= Beginning of Section =

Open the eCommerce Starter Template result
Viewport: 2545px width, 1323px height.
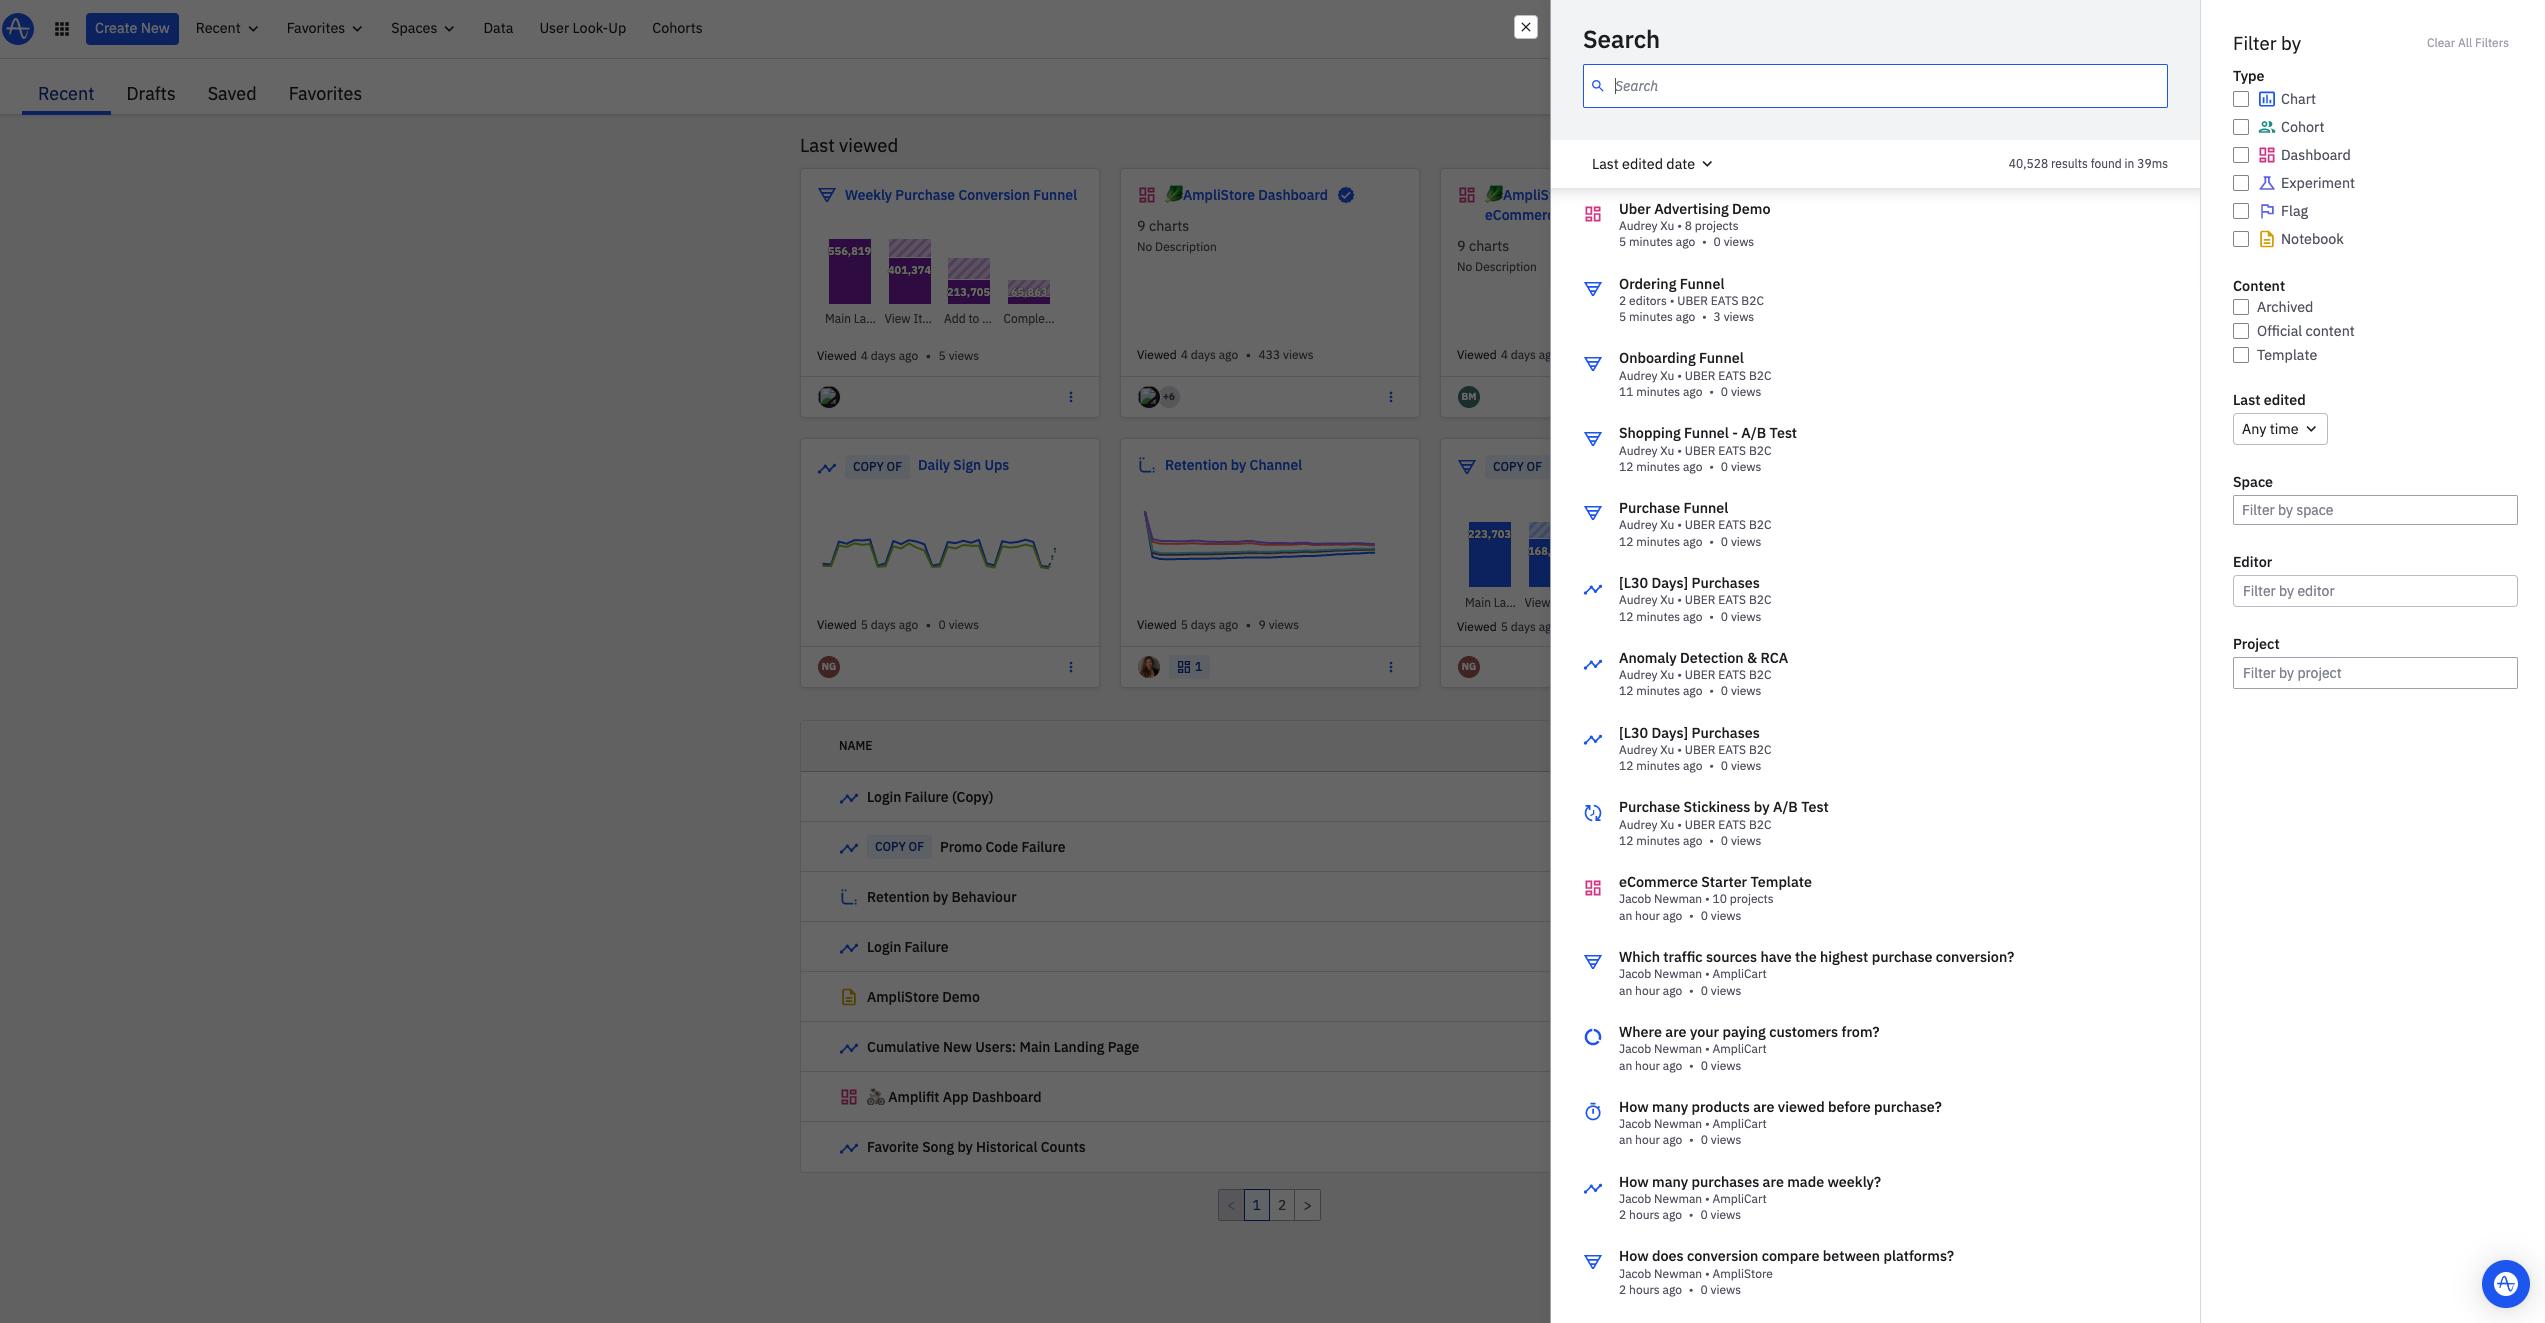[1714, 882]
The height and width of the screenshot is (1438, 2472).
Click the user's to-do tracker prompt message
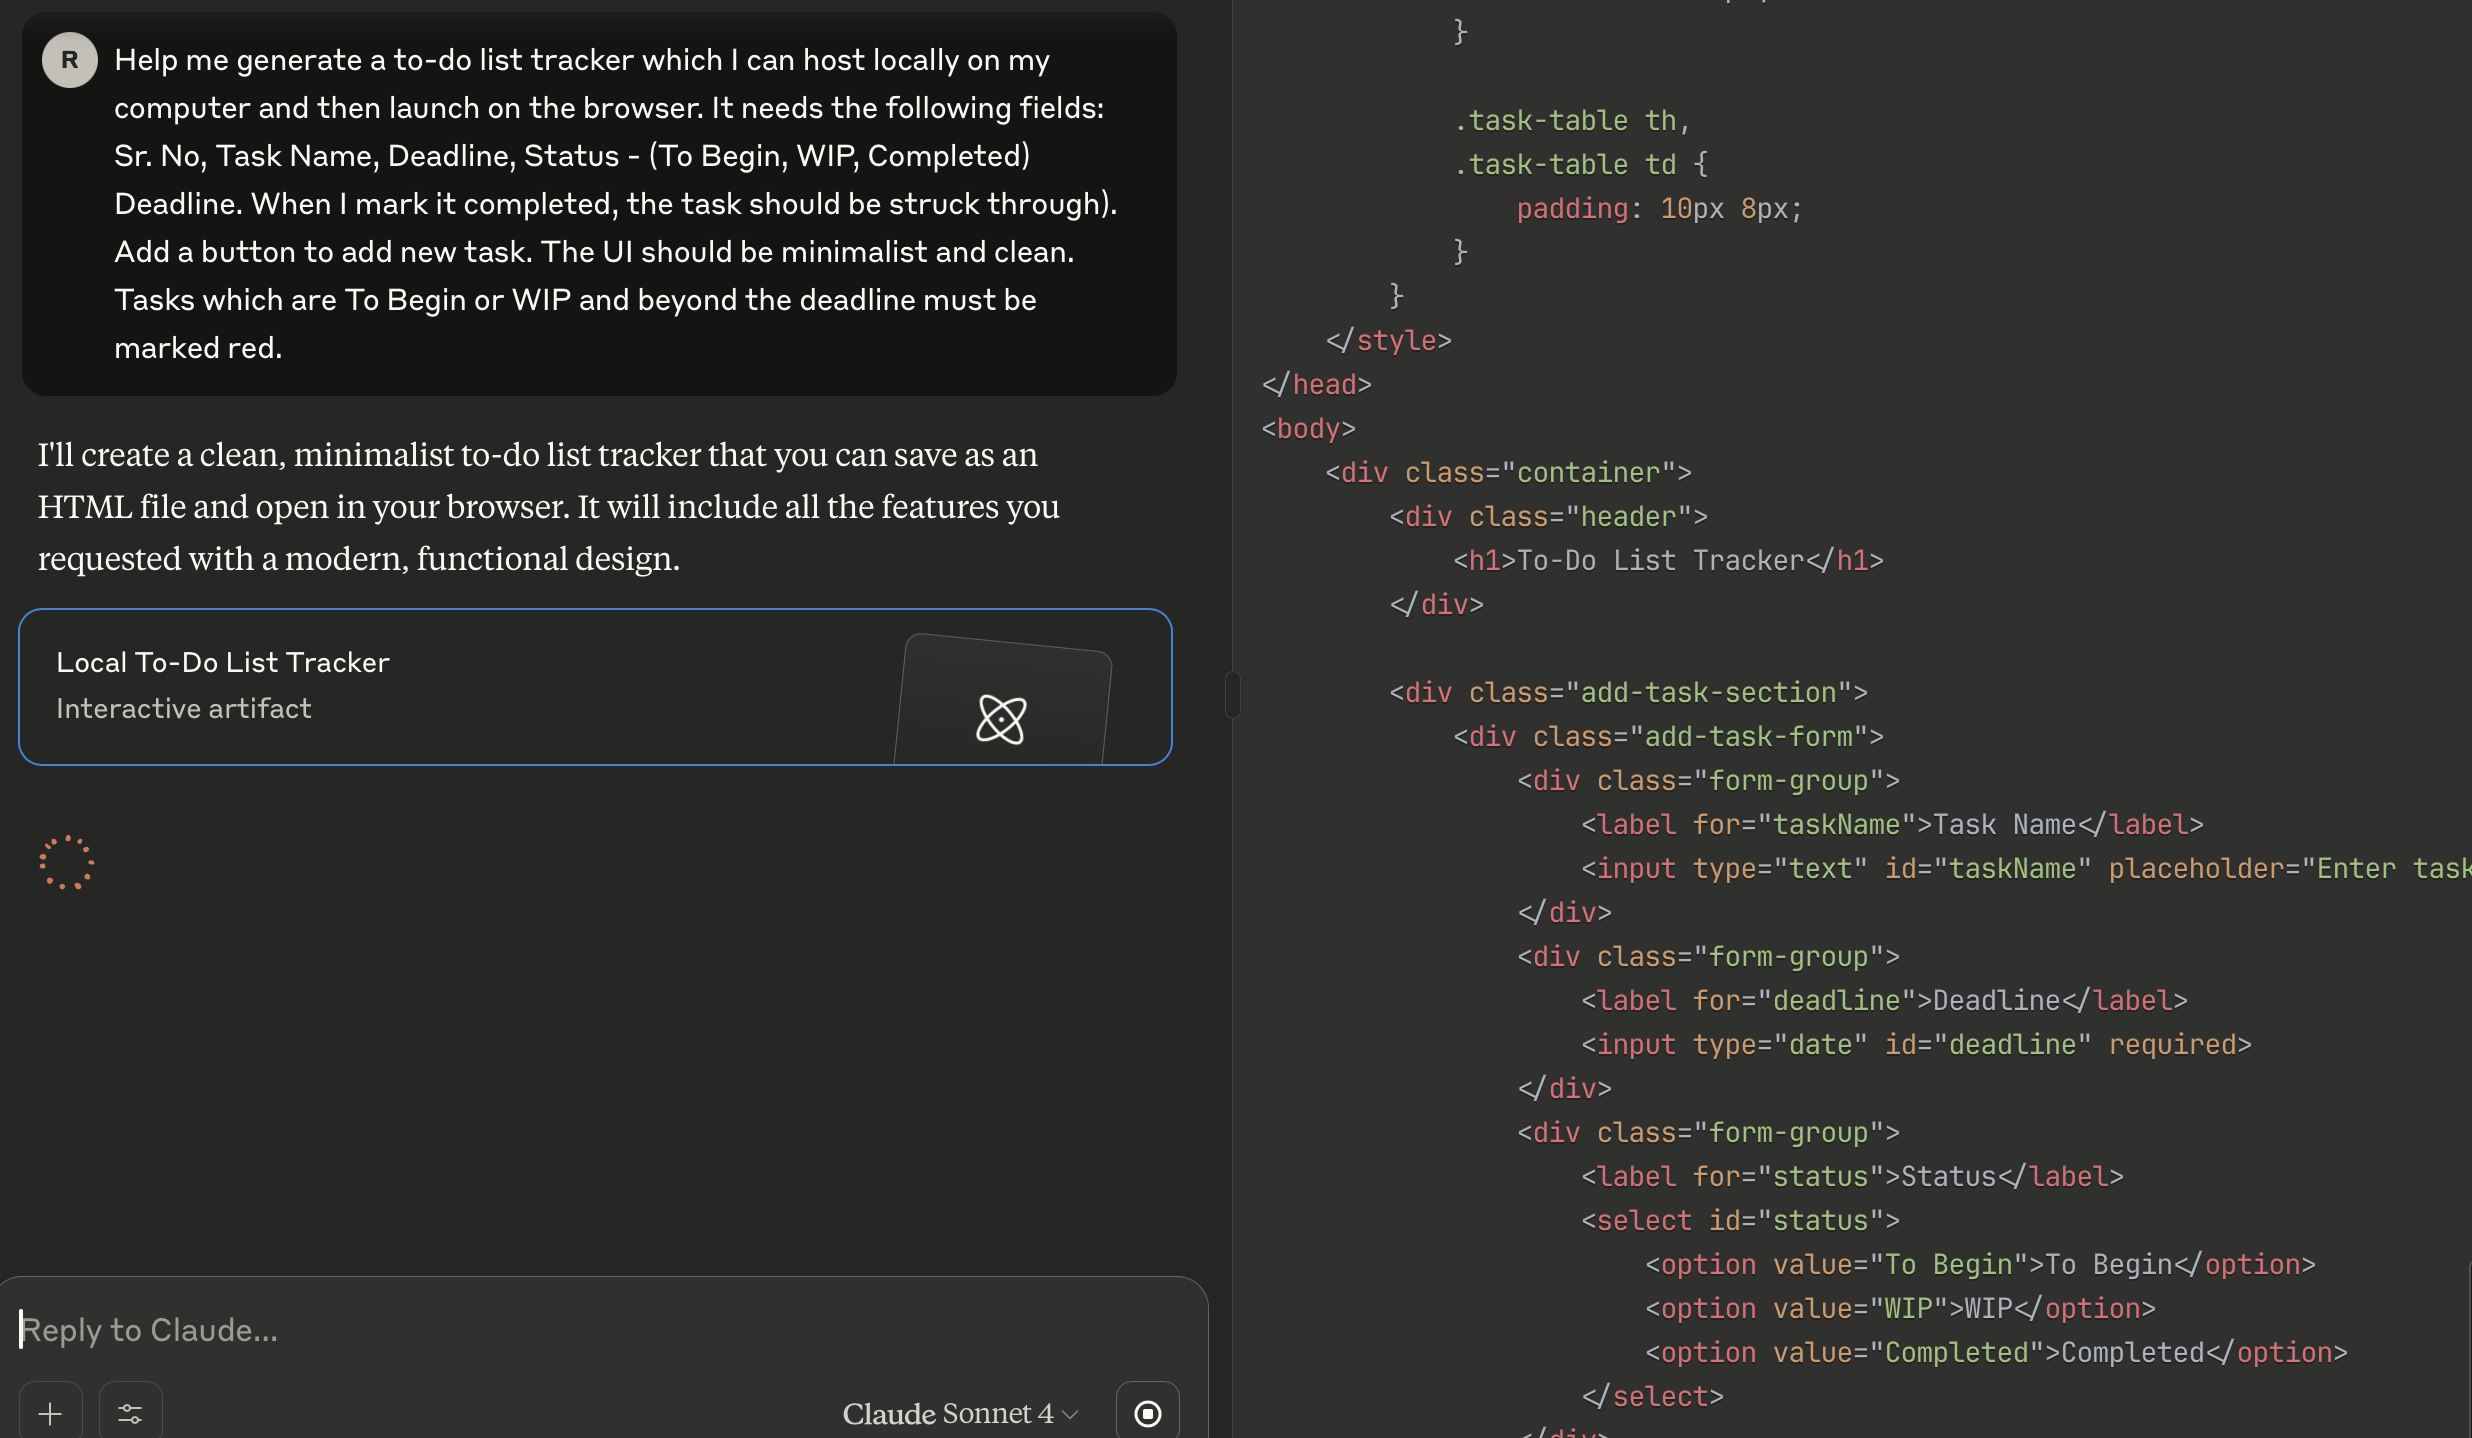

= End of Section =

Task brief
Pictures are to be omitted; otherwise, write out the data exactly as it appears.

Solution to the exercise
Open the eCommerce Starter Template result
Viewport: 2545px width, 1323px height.
[1714, 882]
The height and width of the screenshot is (1438, 2472).
Click the user's to-do tracker prompt message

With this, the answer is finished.